Texte fourni
***

L'armée de terre dispose de trois fois moins de régiments, de six fois moins de chars de bataille et de pièces d'artillerie, de deux fois moins d'hélicoptères qu'en 1990. Son contrat d'objectif a glissé de Livre blanc en Livre blanc pour se rapprocher des 20 000 hommes projetés. Idem pour l'armée de l'air, dont les composantes de transport et de ravitaillement en vol sont à bout.

 

Malgré la professionnalisation et près de 200 milliards d'euros d'investissement matériel, nous en sommes revenus aux mêmes capacités d'engagement qu'en 1990 pour un potentiel bien moindre.

 

 

Certes, quand on regarde nos troupes engagées au Mali, on aperçoit des matériels nouveaux, mais en nombre restreint, au milieu d'images qui rappellent celles de la guerre du Golfe de 1991.


Ainsi, les investissements réalisés depuis la fin de la guerre froide ont été insuffisants pour endiguer une perte des capacités.

 

En économie, lorsque les financements nouveaux ne permettent pas d'augmenter la valeur des actifs, on parle de régime de "cavalerie", résultat d'une phase d'optimisme sans vision à long terme.

En France, cette phase, survenue dès 1990, a eu pour nom "dividendes de la paix". Ces "dividendes" avaient pour objet de participer au rétablissement des finances, avec cet immense avantage que l'effort était demandé au seul ministère dont la majorité du personnel est non syndiquée.

Le budget de la défense est passé de 36 milliards à 29 milliards d'euros de 1991 à 2002, avant de se stabiliser à 32 milliards hors pensions.

***

Informations extraites

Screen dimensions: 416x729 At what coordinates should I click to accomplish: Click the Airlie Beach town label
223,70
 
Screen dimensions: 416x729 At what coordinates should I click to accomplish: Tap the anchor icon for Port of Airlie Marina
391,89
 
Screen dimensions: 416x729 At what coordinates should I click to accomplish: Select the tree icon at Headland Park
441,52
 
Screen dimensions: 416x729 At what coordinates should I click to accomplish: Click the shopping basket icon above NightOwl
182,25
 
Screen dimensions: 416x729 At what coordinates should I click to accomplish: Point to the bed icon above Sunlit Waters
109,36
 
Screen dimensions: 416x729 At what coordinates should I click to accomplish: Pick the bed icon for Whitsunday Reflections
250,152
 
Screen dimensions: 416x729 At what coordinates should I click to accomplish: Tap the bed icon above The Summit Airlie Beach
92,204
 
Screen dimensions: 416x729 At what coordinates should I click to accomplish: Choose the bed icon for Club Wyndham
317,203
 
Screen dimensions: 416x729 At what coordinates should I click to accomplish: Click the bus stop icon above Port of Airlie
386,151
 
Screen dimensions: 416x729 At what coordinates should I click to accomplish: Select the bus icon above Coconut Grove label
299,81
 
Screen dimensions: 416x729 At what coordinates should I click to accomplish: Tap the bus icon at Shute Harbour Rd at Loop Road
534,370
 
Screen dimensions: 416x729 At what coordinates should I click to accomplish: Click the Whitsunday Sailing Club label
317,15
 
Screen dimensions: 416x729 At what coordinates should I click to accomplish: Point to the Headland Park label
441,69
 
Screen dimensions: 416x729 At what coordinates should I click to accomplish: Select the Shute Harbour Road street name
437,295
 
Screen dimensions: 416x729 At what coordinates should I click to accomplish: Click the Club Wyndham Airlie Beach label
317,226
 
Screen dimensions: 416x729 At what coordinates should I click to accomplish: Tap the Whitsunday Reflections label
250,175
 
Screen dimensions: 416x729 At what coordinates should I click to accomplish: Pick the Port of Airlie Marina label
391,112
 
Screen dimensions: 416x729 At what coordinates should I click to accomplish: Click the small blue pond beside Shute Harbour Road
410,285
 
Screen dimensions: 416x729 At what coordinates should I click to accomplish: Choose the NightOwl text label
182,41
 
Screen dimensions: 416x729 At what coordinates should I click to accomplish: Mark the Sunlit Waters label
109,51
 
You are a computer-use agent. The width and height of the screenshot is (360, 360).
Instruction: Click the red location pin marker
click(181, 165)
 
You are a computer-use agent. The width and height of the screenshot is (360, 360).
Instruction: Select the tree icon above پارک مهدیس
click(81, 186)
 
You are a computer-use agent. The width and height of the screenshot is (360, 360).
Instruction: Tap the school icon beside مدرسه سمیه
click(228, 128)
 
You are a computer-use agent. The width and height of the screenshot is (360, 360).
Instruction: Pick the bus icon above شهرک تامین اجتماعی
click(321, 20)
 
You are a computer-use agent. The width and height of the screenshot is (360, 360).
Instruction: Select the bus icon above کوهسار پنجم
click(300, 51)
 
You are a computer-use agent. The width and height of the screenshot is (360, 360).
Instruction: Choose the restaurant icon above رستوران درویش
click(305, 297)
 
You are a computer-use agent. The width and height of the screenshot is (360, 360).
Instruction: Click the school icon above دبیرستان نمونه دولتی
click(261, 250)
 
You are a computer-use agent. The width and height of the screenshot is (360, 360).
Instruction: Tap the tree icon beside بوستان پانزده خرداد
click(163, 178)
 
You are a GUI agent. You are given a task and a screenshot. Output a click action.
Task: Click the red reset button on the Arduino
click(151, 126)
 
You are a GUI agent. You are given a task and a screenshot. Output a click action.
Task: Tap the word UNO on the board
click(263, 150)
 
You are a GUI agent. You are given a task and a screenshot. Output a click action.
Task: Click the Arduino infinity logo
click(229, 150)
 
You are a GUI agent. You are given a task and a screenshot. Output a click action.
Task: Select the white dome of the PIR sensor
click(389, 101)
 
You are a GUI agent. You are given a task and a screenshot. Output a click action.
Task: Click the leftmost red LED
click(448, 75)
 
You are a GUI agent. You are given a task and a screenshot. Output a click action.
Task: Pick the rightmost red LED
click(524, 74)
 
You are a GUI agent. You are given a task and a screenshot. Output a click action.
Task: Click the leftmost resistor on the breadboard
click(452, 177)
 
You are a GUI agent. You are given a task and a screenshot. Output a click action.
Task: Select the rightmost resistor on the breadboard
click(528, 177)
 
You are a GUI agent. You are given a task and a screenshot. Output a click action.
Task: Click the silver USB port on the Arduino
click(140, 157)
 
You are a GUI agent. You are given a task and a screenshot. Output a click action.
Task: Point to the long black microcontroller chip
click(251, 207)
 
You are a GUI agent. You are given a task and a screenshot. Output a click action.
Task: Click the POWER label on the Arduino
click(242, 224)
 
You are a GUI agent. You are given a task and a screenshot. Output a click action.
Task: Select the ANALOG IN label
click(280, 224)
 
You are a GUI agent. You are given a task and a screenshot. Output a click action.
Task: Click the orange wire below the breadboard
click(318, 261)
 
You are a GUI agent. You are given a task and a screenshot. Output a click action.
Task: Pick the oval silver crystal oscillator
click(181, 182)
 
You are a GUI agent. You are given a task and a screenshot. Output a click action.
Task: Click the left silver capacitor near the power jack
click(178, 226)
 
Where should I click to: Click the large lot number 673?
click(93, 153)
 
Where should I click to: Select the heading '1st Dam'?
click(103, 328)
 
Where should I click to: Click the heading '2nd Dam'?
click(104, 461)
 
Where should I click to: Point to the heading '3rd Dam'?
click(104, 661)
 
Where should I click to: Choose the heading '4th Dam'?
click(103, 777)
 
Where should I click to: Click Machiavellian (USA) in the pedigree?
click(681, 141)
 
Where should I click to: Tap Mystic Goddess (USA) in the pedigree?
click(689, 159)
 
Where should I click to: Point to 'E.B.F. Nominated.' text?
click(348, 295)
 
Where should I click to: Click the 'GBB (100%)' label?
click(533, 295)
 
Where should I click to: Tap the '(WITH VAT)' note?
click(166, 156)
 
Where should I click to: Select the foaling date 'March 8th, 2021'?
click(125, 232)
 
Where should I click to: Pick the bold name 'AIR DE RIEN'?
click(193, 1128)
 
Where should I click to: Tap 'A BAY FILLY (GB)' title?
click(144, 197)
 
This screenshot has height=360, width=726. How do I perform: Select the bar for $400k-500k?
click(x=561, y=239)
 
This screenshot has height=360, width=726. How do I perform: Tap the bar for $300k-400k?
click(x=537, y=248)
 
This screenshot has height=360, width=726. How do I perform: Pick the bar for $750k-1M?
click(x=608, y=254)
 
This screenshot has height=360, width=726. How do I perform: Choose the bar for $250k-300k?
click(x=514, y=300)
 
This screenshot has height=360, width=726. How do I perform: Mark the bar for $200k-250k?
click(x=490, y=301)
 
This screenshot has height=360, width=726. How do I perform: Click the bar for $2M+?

***

Vos tâches
1/ Pour chaque affirmation, indiquez si elle concorde avec le texte sur la défense, puis citez à l'identique les mots qui tranchent. (a) L'armée de terre a deux fois moins d'hélicoptères qu'en 1990. (b) Le budget de la défense est resté stable de 1991 à 2002. (c) La phase des « dividendes de la paix » a débuté en France dès 1990.
2/ Recopiez le passage du texte sur la défense allant de « Certes, quand on » jusqu'à « Golfe de 1991. ».
3/ Relevez tous les montants exprimés en milliards d'euros dans le texte sur la défense.

Réponses par tâche
1/
(a) Oui : « de deux fois moins d'hélicoptères qu'en 1990 ».
(b) Non : « Le budget de la défense est passé de 36 milliards à 29 milliards d'euros de 1991 à 2002 ».
(c) Oui : « cette phase, survenue dès 1990, a eu pour nom "dividendes de la paix" ».

2/
Certes, quand on regarde nos troupes engagées au Mali, on aperçoit des matériels nouveaux, mais en nombre restreint, au milieu d'images qui rappellent celles de la guerre du Golfe de 1991.

3/
200 milliards d'euros
36 milliards d'euros
29 milliards d'euros
32 milliards d'euros